(Stored items)
········
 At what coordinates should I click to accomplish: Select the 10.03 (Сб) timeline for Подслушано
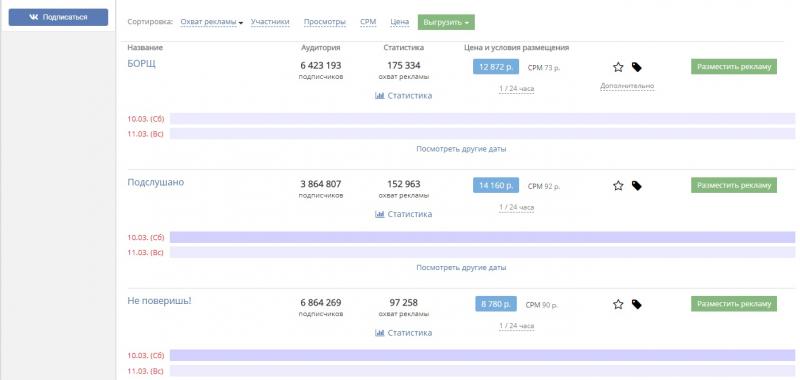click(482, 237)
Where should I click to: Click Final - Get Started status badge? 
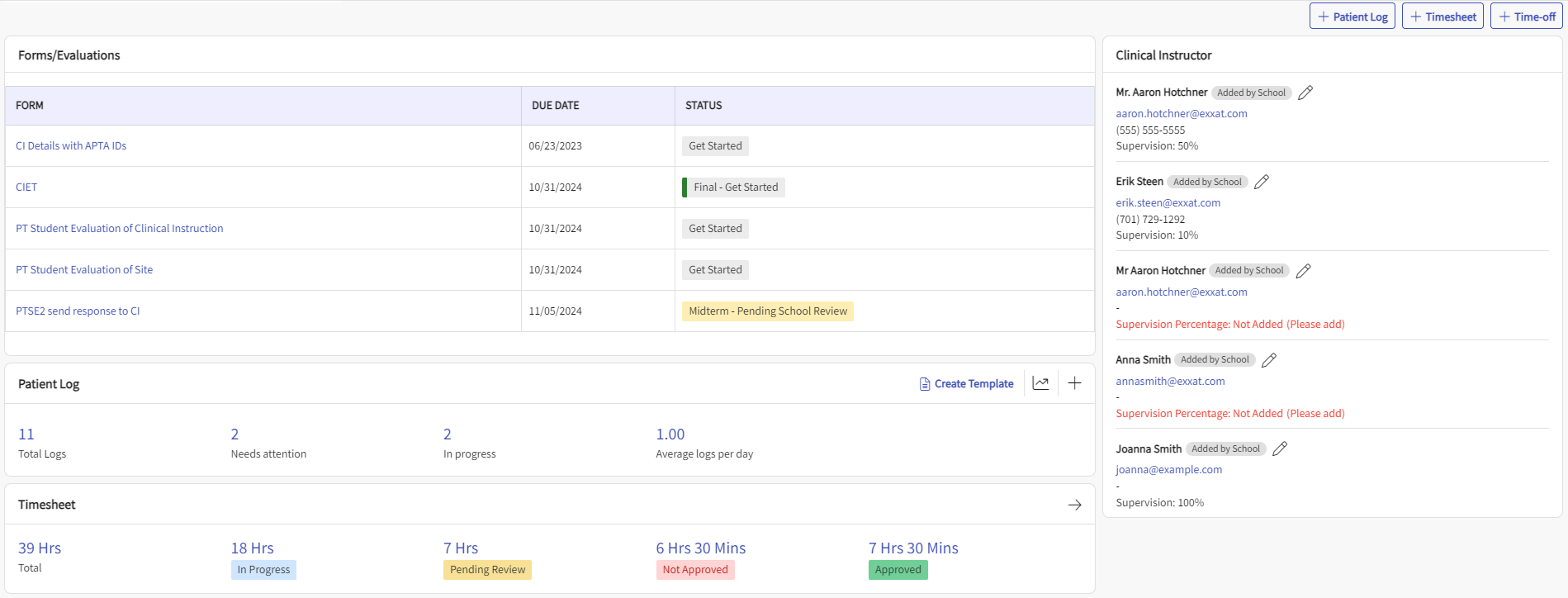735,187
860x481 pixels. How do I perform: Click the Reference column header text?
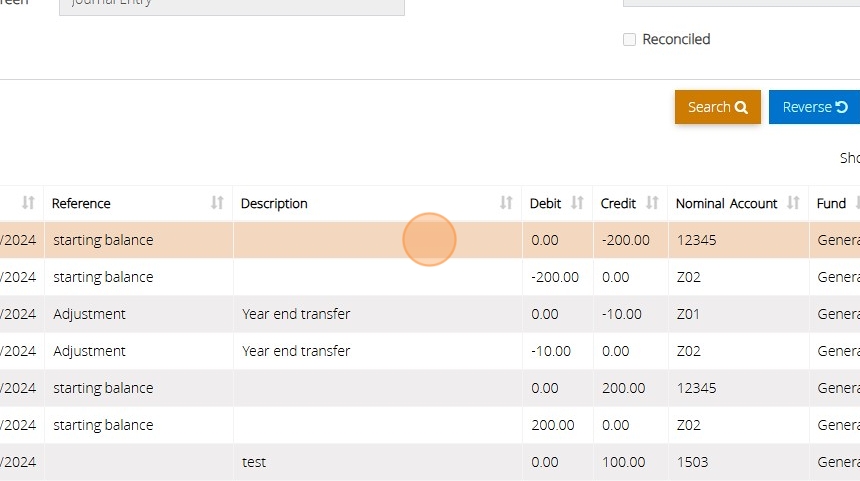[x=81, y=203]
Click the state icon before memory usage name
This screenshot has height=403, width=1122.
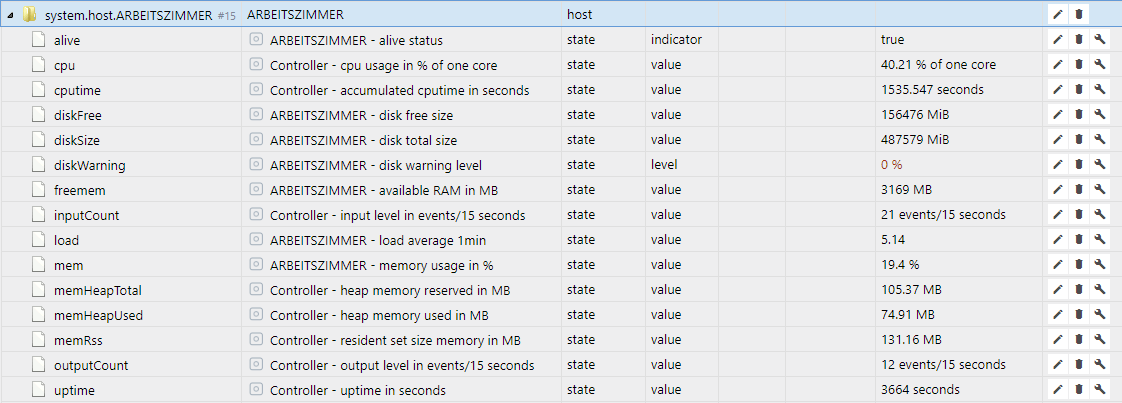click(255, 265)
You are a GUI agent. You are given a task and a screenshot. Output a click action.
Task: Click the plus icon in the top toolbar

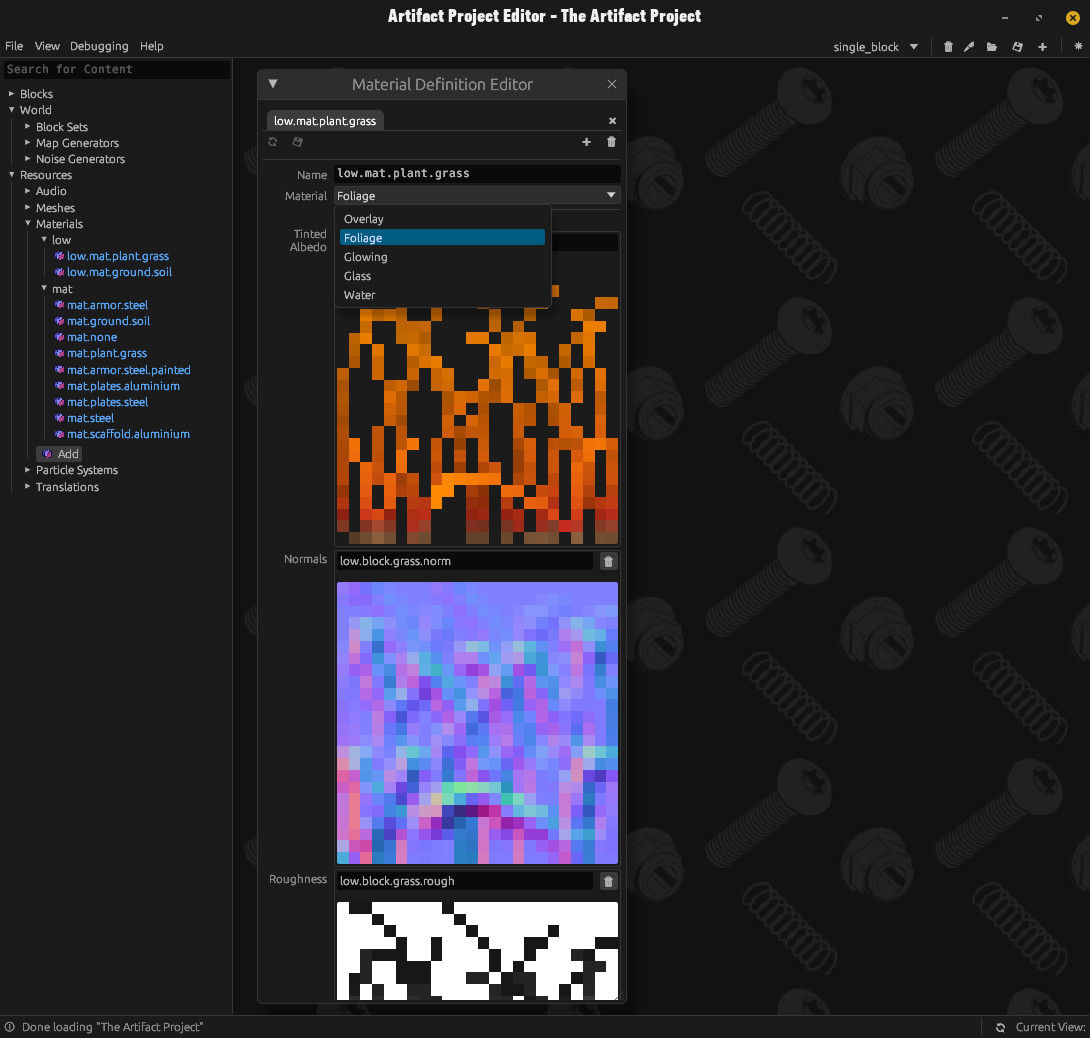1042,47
········
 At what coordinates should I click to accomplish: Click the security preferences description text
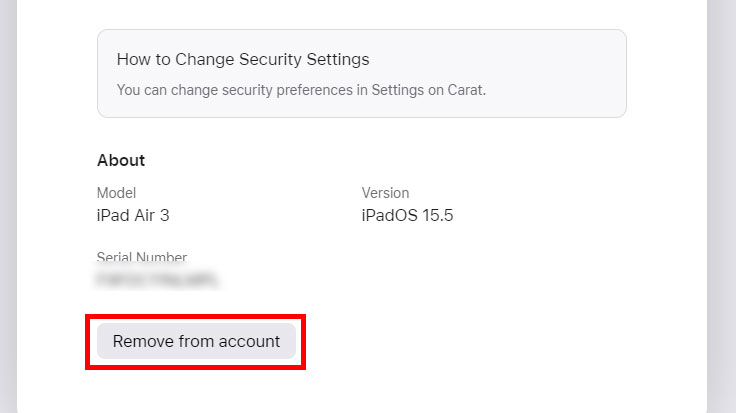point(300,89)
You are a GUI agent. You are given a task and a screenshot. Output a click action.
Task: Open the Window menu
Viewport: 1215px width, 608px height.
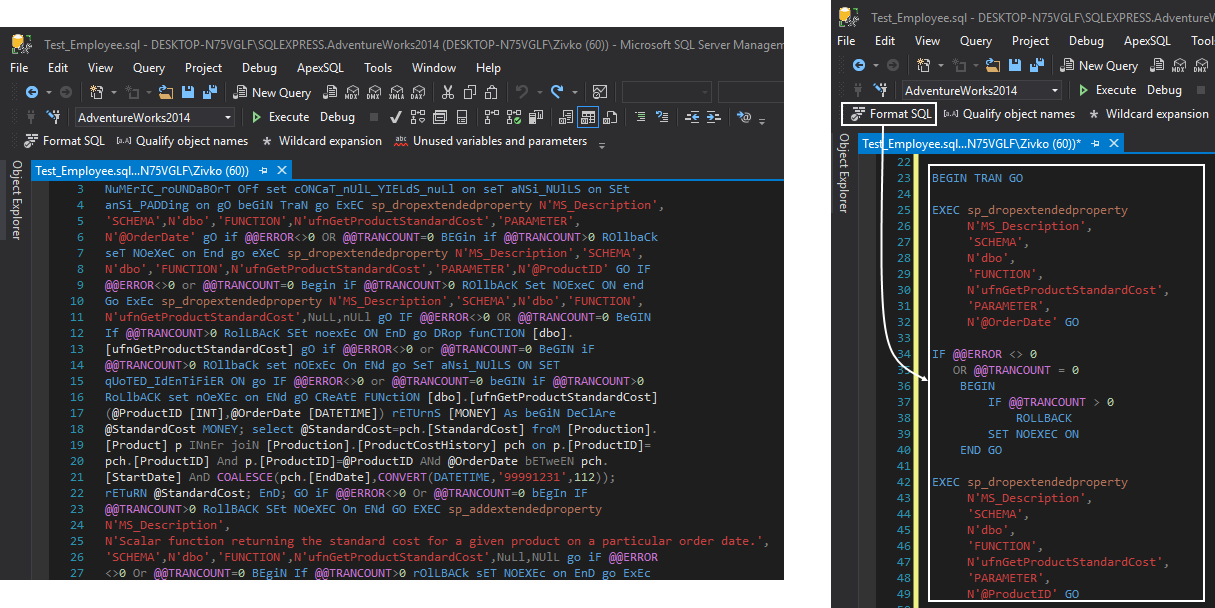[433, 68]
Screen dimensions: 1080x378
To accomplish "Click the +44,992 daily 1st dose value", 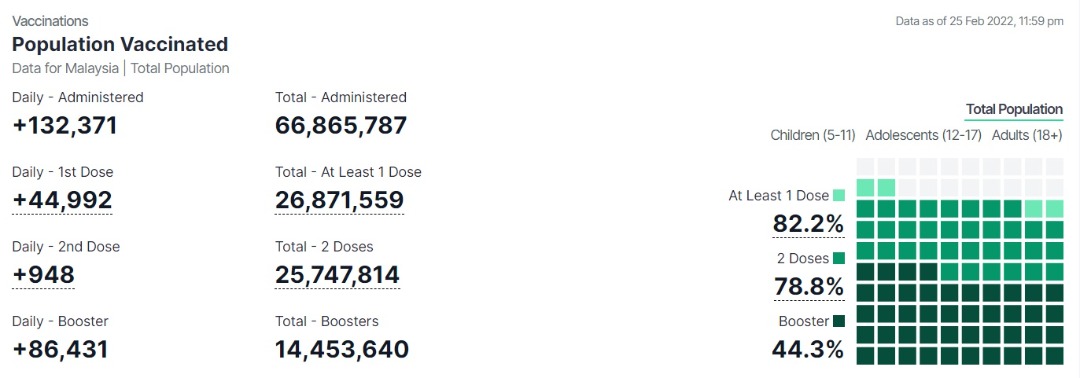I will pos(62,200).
········
• _WORK REQUIRED_
Using the entries above, repeat exactly the lines from the one with "At what coordinates should I click to accomplish: Select" to the one with "Click the state icon before memory usage name", both included, and leave the pictures behind.

• _WRITTEN ANSWER_
 At what coordinates should I click to accomplish: Select the 10.03 (Сб) timeline for Подслушано
click(482, 237)
Where should I click to: Click Final - Get Started status badge? 
735,187
860x481 pixels. How do I perform: Click the Reference column header text?
[x=81, y=203]
Click the state icon before memory usage name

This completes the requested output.